**Work to be completed**:
Within the records below, find the line with "You are a GUI" and the line with "Task: Select the", then reproduce exactly those two lines and all lines between them, without any picture.
___ Task material ___
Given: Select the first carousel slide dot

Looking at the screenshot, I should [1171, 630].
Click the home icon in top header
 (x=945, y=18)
___
___ Task material ___
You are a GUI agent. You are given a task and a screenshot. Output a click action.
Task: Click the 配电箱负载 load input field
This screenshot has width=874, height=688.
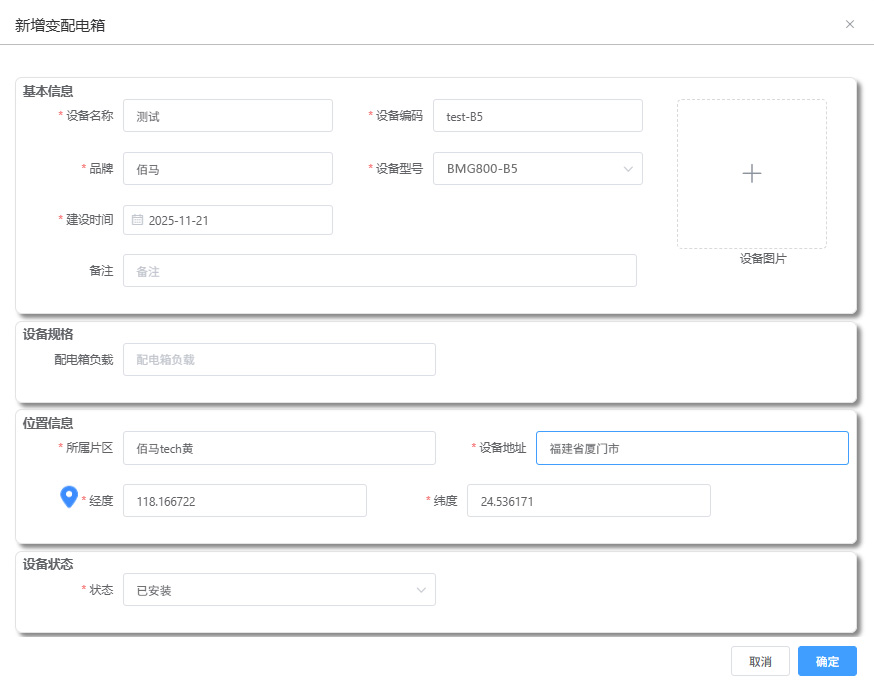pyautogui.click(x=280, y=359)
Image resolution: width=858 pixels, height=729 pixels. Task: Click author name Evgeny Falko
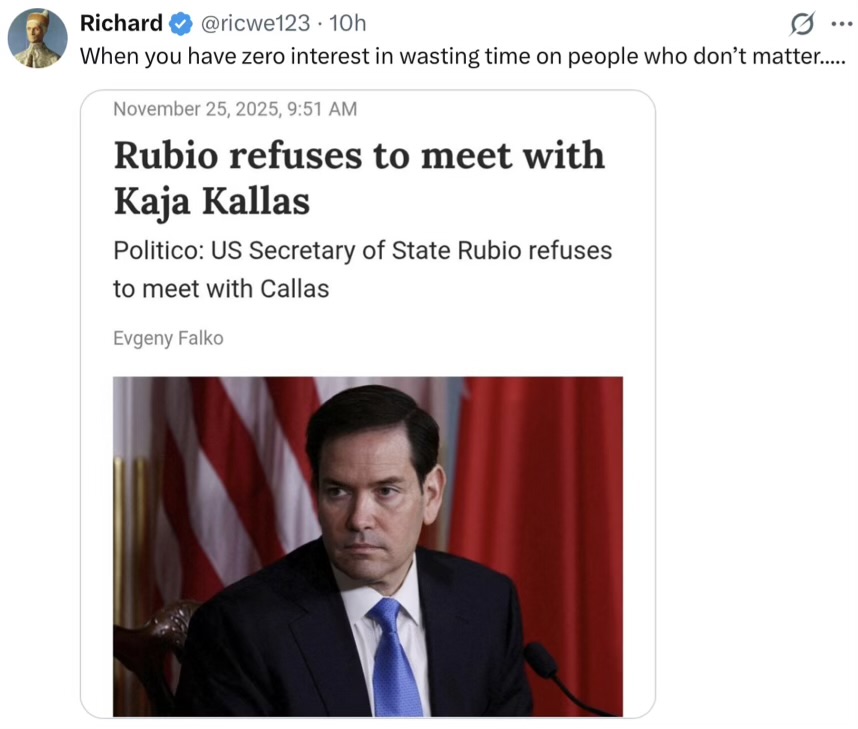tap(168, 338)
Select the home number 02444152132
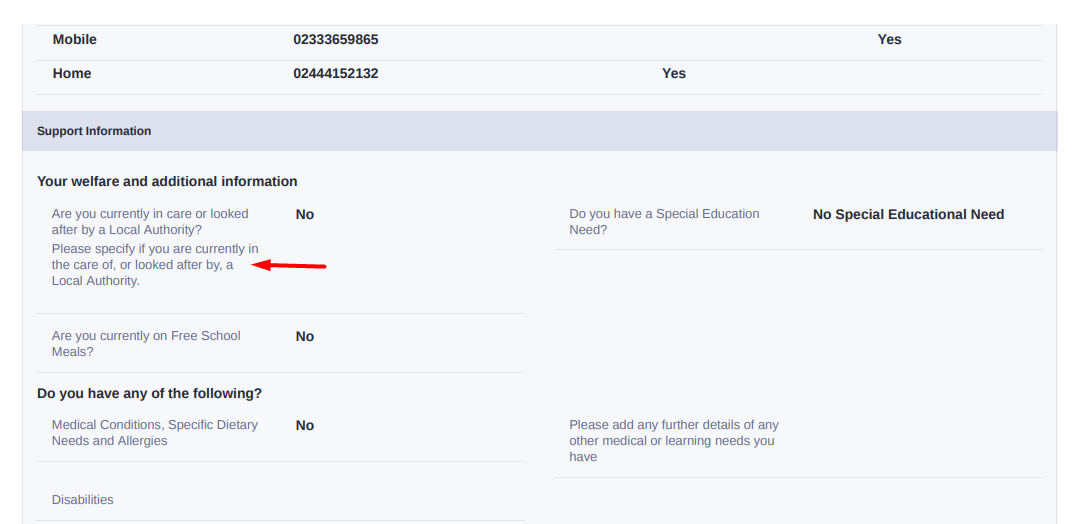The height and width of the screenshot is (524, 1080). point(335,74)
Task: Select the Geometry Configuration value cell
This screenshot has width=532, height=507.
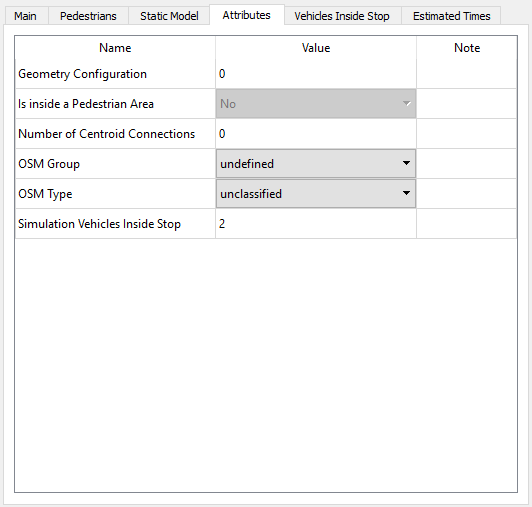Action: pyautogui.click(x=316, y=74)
___
___ Task material ___
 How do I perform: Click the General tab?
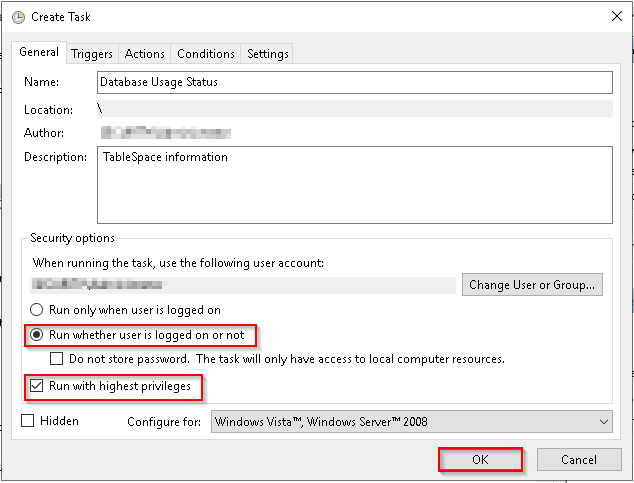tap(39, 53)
___
**Output of the task**:
You are a GUI agent. You are given a task and a screenshot. Output a click action.
Task: Click the 配电箱负载 load input field
This screenshot has width=874, height=688.
pyautogui.click(x=280, y=359)
Image resolution: width=858 pixels, height=729 pixels. Task: Click author name Evgeny Falko
tap(168, 338)
Select the home number 02444152132
The height and width of the screenshot is (524, 1080). point(335,74)
Task: Select the Geometry Configuration value cell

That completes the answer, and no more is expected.